COSA FARE »
[a] Rispondi alle domande seguenti sul testo sulla vita di Virgilio, contrassegnando ogni risposta con lo stesso numero della domanda.
(i) In quale villaggio nasce Virgilio?
(ii) Da quale battaglia erano usciti vittoriosi i soldati compensati con il decreto di espropriazione?
(iii) In quanti libri è diviso il poema Le Georgiche?
[b] Prosegui il testo sulla vita di Virgilio, ripartendo subito dopo la sua ultima frase.

TESTO IN ESAME »
......

Virgilio in cattedra tra due Muse - mosaico pavimentale di inizio IIIsec. d.C.
Virgilio in cattedra tra due Muse - mosaico pavimentale di inizio IIIsec. d.C.

VITA

Publio Virgilio Marone nasce il 15 ottobre del 70 a.c. vicino a Mantova, ad Andes (oggi Pietole), un piccolo villaggio. I suoi genitori erano agiati agricoltori molto legati alla terra. Riceve una formazione classica e un’accurata educazione letteraria.
La guerra civile di Ottaviano e Antonio comporta la confisca dei terreni ed anche Virgilio viene colpito dal decreto di espropriazione emanato per compensare i soldati usciti vittoriosi dalla battaglia di Filippi del 42 a.C. e viene privato del suo podere. Decide quindi di trasferirsi definitivamente a Roma, dove aveva già soggiornato per completare gli studi e godeva dell’amicizia di alcuni personaggi influenti. A Roma entra in contatto con i maggiori circoli culturali del tempo e stringe amicizia con uomini importanti e protettori di artisti e poeti come Asinio Pollione e Mecenate che lo introducono nella cerchia dei poeti della corte dell’Imperatore Ottaviano Augusto.
A Roma compone le sue opere, dapprima Le Bucoliche (39 a.C.), una raccolta di brevi componimenti pastorali e poi Le Georgiche (37-30 a.C.), un poema didascalico in quattro libri di regole pratiche per l’agricoltura.

......

RIGHE FORNITE »
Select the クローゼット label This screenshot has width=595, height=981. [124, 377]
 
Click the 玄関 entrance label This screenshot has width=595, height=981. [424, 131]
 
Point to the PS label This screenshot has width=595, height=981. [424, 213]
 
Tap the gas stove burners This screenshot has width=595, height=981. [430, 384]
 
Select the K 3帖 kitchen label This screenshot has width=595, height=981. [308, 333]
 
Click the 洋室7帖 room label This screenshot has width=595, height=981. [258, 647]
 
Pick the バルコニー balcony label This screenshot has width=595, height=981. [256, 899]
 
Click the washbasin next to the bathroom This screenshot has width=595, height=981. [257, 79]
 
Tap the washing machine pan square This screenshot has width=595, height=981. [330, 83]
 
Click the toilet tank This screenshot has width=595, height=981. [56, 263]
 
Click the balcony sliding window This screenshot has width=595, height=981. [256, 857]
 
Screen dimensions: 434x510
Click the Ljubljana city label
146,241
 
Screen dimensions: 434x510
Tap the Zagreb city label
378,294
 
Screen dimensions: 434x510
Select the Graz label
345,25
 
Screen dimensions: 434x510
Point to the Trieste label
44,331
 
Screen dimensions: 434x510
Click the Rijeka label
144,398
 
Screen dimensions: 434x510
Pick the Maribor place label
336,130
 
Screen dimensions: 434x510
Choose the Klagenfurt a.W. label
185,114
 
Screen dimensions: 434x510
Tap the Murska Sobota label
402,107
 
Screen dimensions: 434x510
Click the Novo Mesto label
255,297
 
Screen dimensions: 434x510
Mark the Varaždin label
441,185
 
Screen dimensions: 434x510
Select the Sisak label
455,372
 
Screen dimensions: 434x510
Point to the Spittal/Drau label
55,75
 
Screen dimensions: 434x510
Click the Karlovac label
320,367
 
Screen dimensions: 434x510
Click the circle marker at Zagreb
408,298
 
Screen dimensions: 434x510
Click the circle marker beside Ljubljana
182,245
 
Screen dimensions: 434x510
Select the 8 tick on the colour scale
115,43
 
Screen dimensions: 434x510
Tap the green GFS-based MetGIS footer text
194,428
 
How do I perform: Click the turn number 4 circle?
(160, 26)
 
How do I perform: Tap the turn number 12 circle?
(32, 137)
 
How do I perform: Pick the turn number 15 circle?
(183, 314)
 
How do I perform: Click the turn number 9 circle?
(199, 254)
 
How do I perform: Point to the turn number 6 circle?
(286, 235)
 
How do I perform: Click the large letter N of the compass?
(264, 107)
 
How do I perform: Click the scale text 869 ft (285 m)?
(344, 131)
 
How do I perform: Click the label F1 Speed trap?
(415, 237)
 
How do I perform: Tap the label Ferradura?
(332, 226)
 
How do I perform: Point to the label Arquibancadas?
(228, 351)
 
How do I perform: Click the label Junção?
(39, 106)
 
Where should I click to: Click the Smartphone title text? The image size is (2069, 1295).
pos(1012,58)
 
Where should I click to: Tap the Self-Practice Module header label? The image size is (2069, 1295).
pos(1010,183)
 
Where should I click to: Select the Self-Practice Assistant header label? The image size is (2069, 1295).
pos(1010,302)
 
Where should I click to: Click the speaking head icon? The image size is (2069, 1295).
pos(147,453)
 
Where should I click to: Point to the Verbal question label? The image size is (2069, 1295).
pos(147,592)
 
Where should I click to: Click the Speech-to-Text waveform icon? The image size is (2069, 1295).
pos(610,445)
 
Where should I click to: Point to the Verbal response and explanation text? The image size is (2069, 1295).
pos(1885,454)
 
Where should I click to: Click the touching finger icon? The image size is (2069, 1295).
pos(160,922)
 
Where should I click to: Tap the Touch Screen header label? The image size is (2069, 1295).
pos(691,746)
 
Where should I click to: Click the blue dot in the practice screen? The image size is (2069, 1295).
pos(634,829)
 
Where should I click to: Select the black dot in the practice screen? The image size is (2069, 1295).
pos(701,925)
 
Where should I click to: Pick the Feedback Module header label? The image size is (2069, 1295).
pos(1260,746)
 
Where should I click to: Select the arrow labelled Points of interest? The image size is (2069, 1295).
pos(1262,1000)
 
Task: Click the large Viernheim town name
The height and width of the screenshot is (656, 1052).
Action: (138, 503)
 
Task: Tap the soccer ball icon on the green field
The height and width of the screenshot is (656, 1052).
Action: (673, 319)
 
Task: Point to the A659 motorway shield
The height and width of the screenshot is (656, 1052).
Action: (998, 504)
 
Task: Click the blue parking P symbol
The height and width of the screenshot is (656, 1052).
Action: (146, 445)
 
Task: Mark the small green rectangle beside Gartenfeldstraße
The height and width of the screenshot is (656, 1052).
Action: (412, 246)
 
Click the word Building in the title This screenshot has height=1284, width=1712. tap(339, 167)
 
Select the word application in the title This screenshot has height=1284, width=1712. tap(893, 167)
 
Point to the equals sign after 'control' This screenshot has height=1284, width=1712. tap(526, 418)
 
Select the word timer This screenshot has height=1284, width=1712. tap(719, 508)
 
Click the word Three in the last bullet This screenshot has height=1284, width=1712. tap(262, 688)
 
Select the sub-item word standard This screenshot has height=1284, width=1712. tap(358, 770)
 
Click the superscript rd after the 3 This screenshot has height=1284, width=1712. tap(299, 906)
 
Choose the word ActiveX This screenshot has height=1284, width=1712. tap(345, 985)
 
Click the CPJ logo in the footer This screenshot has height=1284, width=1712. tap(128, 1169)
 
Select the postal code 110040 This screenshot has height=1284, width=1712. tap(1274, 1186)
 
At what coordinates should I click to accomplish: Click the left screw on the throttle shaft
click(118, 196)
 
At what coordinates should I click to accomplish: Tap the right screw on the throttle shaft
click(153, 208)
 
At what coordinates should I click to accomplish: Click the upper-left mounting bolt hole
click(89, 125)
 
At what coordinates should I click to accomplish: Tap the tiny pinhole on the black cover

......

SOLUZIONI DEGLI ESERCIZI »
[a]
(i) Ad Andes (oggi Pietole), vicino a Mantova.
(ii) Dalla battaglia di Filippi del 42 a.C.
(iii) In quattro libri.

[b]
La grande opera di Virgilio, quella che lo ha reso poeta universale e gli ha dato la fama in tutto il mondo è l’Eneide (30-19 a.C.), un poema epico, in 12 libri, scritto con lo scopo di esaltare le origini di Roma e di celebrare la famiglia Giulia e il suo massimo esponente, l’imperatore Ottaviano (Ottaviano era stato adottato da Giulio Cesare che discendeva da Venere attraverso Ascanio-Iulio, figlio di Enea, da cui l'appartenenza alla Gens Iulia, la famiglia Giulia).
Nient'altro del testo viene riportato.